To make this study transparent and reproducible, I reconstructed a 10-million-row dataset that closely mirrors the structure and complexity of real-world infrastructure logs. Using this dataset, we benchmark Pandas and Polars across common data engineering tasks to answer a simple but important question:

Is Polars actually faster? If so, why does it matter?

Understanding the Tools: Pandas vs Polars

Pandas

Pandas has been the de facto standard for data manipulation in Python for over a decade. Built on top of NumPy, it provides a flexible and intuitive DataFrame API that powers a vast portion of the data science ecosystem.

However, its design comes with some limitations, particularly around single-threaded execution and memory efficiency, which can become significant bottlenecks when working with large-scale datasets.

Polars

Polars is a newer DataFrame library designed from the ground up for performance.

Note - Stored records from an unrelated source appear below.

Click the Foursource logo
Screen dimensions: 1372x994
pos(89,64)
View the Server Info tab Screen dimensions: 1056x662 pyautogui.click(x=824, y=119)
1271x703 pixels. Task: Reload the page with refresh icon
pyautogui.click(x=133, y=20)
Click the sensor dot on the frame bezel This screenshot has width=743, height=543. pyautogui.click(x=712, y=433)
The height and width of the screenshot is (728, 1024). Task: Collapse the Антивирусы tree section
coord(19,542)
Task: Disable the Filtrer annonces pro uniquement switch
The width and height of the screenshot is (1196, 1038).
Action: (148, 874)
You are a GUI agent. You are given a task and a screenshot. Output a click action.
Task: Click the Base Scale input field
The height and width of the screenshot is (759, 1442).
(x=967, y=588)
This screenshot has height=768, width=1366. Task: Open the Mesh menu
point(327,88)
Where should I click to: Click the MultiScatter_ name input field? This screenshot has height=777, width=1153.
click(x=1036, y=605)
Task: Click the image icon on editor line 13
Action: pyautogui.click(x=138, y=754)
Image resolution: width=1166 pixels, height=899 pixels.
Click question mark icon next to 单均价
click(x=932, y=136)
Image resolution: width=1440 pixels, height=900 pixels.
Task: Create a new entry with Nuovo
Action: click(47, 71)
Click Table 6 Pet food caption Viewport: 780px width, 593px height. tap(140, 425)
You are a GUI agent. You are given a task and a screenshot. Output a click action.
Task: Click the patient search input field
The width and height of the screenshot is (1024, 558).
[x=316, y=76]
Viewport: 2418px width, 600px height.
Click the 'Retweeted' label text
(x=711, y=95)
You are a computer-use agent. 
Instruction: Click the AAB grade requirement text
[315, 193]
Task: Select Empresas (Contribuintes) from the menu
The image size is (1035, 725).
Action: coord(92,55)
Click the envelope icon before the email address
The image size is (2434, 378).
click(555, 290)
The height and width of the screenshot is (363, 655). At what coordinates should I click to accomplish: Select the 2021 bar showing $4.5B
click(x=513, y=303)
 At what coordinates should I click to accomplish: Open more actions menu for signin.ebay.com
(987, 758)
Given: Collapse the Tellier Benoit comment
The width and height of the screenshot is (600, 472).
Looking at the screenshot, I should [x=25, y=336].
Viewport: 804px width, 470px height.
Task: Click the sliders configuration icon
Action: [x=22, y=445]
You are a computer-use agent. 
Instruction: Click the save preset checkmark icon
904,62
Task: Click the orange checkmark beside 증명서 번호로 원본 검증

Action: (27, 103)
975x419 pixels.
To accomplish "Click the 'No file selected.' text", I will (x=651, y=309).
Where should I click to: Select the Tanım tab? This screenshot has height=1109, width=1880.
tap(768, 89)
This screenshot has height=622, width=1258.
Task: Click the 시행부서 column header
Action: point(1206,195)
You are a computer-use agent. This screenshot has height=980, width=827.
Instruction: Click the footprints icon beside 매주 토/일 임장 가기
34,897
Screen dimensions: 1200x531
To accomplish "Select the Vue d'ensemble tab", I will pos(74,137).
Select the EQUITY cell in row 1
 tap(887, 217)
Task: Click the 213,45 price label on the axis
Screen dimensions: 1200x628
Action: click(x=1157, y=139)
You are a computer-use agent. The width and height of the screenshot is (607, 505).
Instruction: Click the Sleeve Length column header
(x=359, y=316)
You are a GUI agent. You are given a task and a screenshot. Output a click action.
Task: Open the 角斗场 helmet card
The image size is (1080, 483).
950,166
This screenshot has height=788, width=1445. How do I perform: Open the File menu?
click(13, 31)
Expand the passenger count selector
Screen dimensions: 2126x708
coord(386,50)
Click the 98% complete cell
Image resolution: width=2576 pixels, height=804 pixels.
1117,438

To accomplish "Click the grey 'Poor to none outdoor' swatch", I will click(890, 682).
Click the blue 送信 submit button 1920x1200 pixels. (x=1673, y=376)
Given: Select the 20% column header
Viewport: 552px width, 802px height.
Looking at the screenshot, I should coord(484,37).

Written in Rust, it leverages a columnar memory model, multi-threaded execution and lazy evaluation to optimize complex data workflows.

These architectural choices allow Polars to outperform traditional tools in many scenarios, especially when dealing with large datasets and chained transformations.

“With these differences in mind, let’s evaluate how they perform under a 10-million-row workload.”

Experimental Setup

To ensure a fair and reproducible comparison between pandas and Polars, all benchmarks were conducted in a controlled local environment.

Environment

Processor: 11th Gen Intel® Core™ i5–1135G7 @ 2.40GHz
RAM: 16 GB (3200 MT/s)
Operating System: 64-bit Windows (x64-based processor)

Dataset

Size: 10,000,000 rows (~600+ MB CSV)
Structure: Synthetic dataset designed to simulate real-world log data, including categorical fields (‘office_location’), numerical metrics (‘latency_ms’), and unique identifiers (‘user_id’).

Libraries

Pandas: 2.2.0 (with PyArrow engine)
Polars: 1.1.0

Benchmarking Methodology

Each operation was executed multiple times, and the average execution time was recorded.
A warm-up run was performed before measurement to reduce cold-start bias.
Execution time includes both data loading and aggregation steps.
All experiments were conducted in the same runtime session to ensure consistency.
No additional heavy processes were running during benchmarking to minimize system interference.

Implementation

Due to institutional privacy and non-disclosure constraints, the original production dataset cannot be shared. To ensure reproducibility, a synthetic dataset with a similar structure and scale (10 million rows) was generated for this benchmark.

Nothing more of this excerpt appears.